Could every line below be written out exactly as it appears?

**** DATA FOR ANALYSIS ****

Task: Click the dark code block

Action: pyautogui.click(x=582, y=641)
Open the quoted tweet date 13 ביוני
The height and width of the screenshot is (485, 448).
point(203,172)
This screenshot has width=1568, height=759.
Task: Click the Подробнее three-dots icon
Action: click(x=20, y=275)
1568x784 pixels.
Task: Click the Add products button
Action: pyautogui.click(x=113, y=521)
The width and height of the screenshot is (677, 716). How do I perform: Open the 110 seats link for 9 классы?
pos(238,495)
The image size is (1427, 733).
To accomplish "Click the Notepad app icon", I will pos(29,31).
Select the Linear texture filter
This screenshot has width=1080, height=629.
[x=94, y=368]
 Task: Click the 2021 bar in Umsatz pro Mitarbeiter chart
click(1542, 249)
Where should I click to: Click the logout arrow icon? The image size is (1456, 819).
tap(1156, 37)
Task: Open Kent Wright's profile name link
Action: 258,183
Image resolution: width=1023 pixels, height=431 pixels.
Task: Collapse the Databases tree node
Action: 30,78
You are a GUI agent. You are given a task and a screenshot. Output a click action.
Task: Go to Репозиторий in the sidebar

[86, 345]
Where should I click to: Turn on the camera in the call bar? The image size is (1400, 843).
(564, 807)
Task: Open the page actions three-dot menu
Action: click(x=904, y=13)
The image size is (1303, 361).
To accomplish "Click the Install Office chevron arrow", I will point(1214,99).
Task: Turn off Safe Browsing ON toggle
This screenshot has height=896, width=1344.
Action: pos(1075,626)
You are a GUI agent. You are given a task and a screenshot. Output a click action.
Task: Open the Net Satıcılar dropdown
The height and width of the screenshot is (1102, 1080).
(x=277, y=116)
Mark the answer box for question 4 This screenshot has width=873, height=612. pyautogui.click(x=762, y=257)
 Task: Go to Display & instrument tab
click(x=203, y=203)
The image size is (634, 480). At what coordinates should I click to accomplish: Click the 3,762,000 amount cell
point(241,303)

****

FINAL ANSWER:
Task: Click the dark code block

Action: pyautogui.click(x=582, y=641)
Open the quoted tweet date 13 ביוני
The height and width of the screenshot is (485, 448).
point(203,172)
This screenshot has width=1568, height=759.
Task: Click the Подробнее three-dots icon
Action: click(x=20, y=275)
1568x784 pixels.
Task: Click the Add products button
Action: pyautogui.click(x=113, y=521)
The width and height of the screenshot is (677, 716). How do I perform: Open the 110 seats link for 9 классы?
pos(238,495)
The image size is (1427, 733).
To accomplish "Click the Notepad app icon", I will pos(29,31).
Select the Linear texture filter
This screenshot has width=1080, height=629.
[x=94, y=368]
 Task: Click the 2021 bar in Umsatz pro Mitarbeiter chart
click(1542, 249)
Where should I click to: Click the logout arrow icon? The image size is (1456, 819).
tap(1156, 37)
Task: Open Kent Wright's profile name link
Action: 258,183
Image resolution: width=1023 pixels, height=431 pixels.
Task: Collapse the Databases tree node
Action: 30,78
You are a GUI agent. You are given a task and a screenshot. Output a click action.
Task: Go to Репозиторий in the sidebar

[86, 345]
Where should I click to: Turn on the camera in the call bar? The image size is (1400, 843).
(564, 807)
Task: Open the page actions three-dot menu
Action: click(x=904, y=13)
The image size is (1303, 361).
To accomplish "Click the Install Office chevron arrow", I will point(1214,99).
Task: Turn off Safe Browsing ON toggle
This screenshot has height=896, width=1344.
Action: pos(1075,626)
You are a GUI agent. You are given a task and a screenshot. Output a click action.
Task: Open the Net Satıcılar dropdown
The height and width of the screenshot is (1102, 1080).
(x=277, y=116)
Mark the answer box for question 4 This screenshot has width=873, height=612. pyautogui.click(x=762, y=257)
 Task: Go to Display & instrument tab
click(x=203, y=203)
The image size is (634, 480). At what coordinates should I click to accomplish: Click the 3,762,000 amount cell
point(241,303)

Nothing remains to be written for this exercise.